What is Multi-Factor Authentication?

Multi-Factor Authentication (MFA) is a method for enhancing the security process through the request of multiple authentication factors from one of four categories: something you know, something you are, something you have, and geolocation.


Multi-Factor Authentication

Relying on passwords alone leaves companies vulnerable to cyberattacks.  Multi-factor authentication (MFA) provides an added layer of security by requesting multiple verification factors to authenticate a digital user’s identity before granting access to applications, accounts, etc.

MFA verification factors come from one of four categories:

  • Something you know: this refers to the standard username and password that users often require to set up and log in to accounts.
  • Something you have: this could be anything from a token or key to a one-time password (OTP) or PIN.
  • Something you are: this refers to biometric authenticators like fingerprint, facial, or iris scans as well as voice recognition.
  • Somewhere you are: this could be your geolocation as well as your timezone. 

If a user fails to authenticate using one of these factors, or if one factor has been compromised, the MFA system can request additional information to verify a user’s identity

Benefits of Multi-Factor Authentication

The clearest benefit of MFA is the added security it offers both customers and companies by eliminating dependence on the password, a weak link in the security chain. However, there are even more advantages:

  • More customer trust: With more and more personal data being shared online and stored in the cloud, users are more vulnerable than ever to potential data breaches. That is why providing added protections to ensure customer information does not fall into the wrong hands creates an added layer of trust between service providers and their users. MFA provides precisely this as well as a clear competitive advantage.
  • Cost savings: Cyberattacks not only diminish customer trust and cause reputational damage, they are also costly to recover from. Having an MFA system in place not only offsets the risks of attacks, it also offsets the expense of recovering data, restoring systems, and potentially paying off ransomware hackers. Furthermore, MFA makes it possible for IT departments to dedicate their valuable time to more critical system and infrastructure questions.
  • Streamlined login process: In order for passwords to offer real protection against hacking, they have to be long and complex. MFA provides the same or greater security without the hassle. Thanks to the integration of technologies like biometric authentication and hardware tokens, authentication is as easy as plugging in a USB stick or looking into your mobile device.
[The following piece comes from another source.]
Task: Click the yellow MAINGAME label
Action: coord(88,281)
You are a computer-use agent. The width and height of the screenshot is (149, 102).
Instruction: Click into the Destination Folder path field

MFA enhances the overall UX by providing a user-friendly approach to security that still offers incredibly strong protections. This helps ensure that users and customers remain loyal to products, services, and companies.

For more information on digital customers' most popular login methods, see our blog.

How Does Multi-Factor Authentication Work?

As mentioned, MFA is a security method that requires users to provide two or more authentication factors to verify their identity before gaining access to data, services, and applications. One of the most common and familiar forms of MFA is two-factor authentication (2FA), which has been around for decades. However, both 2FA and MFA have gained greater traction with the advent of new technologies, like biometric authentication and hardware tokens, which have proven to be reliable and secure factors.

For 2FA and MFA to provide strong protection, at least two distinct factors from the aforementioned categories must be provided for verification and authentication. For example, a password and a fingerprint or a facial scan and a hardware token. Requesting two factors from the same category — for example, a password and a security question — is not considered MFA.

One of the most widely used factors is the one-time password (OTP). This refers to the 4-8 digit code that companies provide via email, SMS, or push notification. They are only generated upon request and on the basis of a user seed value, which is already determined during the initial registration process, and a counter, to avoid duplicate codes.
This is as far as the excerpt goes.